→ **Source passage**:
You referenced a QUOTE of mine from my opening Post on this Thread: "We are talking about divorce and re-marriage, without retribution from the church, while it clearly goes against the teachings of Jesus..." UNQUOTE

Thanks very much for hanging in there on this hot-topic. You've hit the nail on the head hard several times in this discussion in bringing out into the open the thorny subject of 'disagreeing with Jesus' which persons who style themselves "Christians" are very reluctant to do, even in private. Why can't they just admit that not everything the good Rebbe said applies to the complex 21st century we live in today?

An African American friend of mine stated that he couldn't bring himself to 'follow Jesus' (or 'Paul' for that matter) because 'neither person came out against the injustices of slavery', but both seemed to have accepted it as a reality of their day. My friend disagreed with 'Jesus' and 'Paul' on this one issue, but still lives a clean & sober life which would shame many persons who style themselves 'Christians' who attend 'Church' every Sunday.

→ **What you have to do**: Repeat the forum post about disagreeing with Jesus word for word, from "You referenced a" up to and including "live in today?".

→ **Information provided**:
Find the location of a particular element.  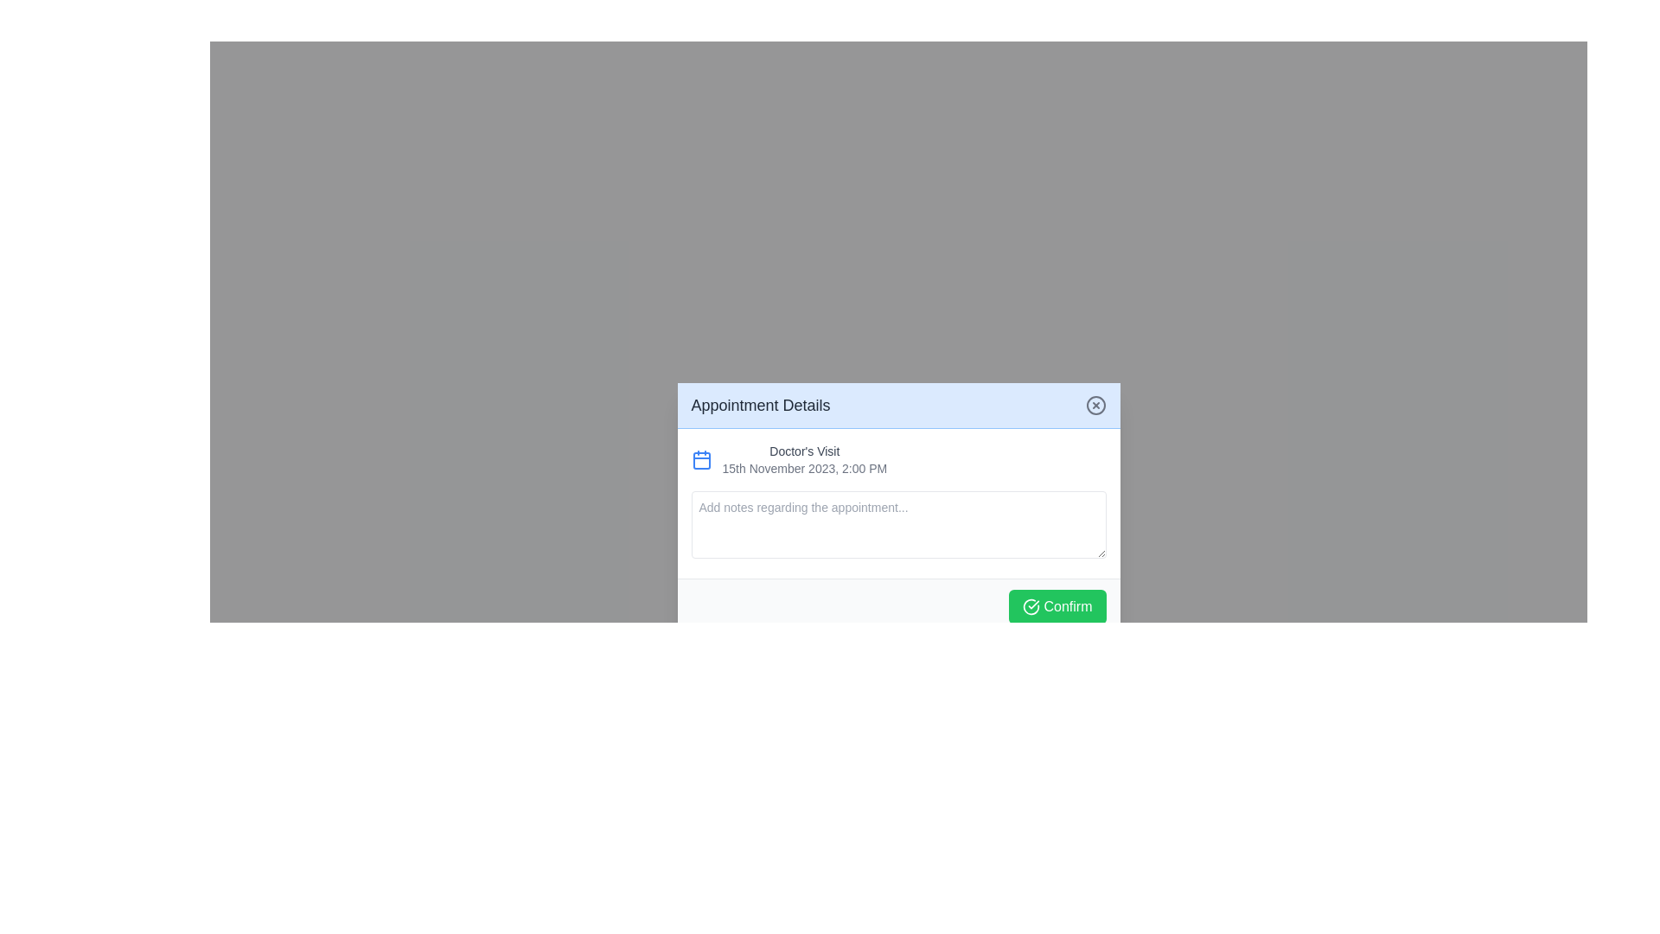

the circular button with an 'X' symbol located at the top-right corner of the 'Appointment Details' header section is located at coordinates (1095, 405).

→ **Solution for this task**:
You referenced a QUOTE of mine from my opening Post on this Thread: "We are talking about divorce and re-marriage, without retribution from the church, while it clearly goes against the teachings of Jesus..." UNQUOTE

Thanks very much for hanging in there on this hot-topic. You've hit the nail on the head hard several times in this discussion in bringing out into the open the thorny subject of 'disagreeing with Jesus' which persons who style themselves "Christians" are very reluctant to do, even in private. Why can't they just admit that not everything the good Rebbe said applies to the complex 21st century we live in today?